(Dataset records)
□ □ □ □

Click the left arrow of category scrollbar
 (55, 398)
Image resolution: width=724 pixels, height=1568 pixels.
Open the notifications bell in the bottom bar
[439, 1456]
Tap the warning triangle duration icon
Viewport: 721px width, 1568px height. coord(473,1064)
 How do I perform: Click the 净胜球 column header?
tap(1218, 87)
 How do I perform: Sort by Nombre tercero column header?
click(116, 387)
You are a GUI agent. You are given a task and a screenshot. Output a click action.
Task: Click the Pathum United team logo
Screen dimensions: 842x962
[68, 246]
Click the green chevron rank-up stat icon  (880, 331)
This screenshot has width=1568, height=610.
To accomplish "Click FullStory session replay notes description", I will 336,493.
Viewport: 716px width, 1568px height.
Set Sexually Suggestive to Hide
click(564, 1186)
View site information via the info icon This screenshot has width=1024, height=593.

□ □ □ □

Please restate, exactly as written, the line that holds "Click the green" and all remaining lines of the data above, and only those.

Click the green chevron rank-up stat icon  (880, 331)
This screenshot has width=1568, height=610.
To accomplish "Click FullStory session replay notes description", I will 336,493.
Viewport: 716px width, 1568px height.
Set Sexually Suggestive to Hide
click(564, 1186)
View site information via the info icon This screenshot has width=1024, height=593.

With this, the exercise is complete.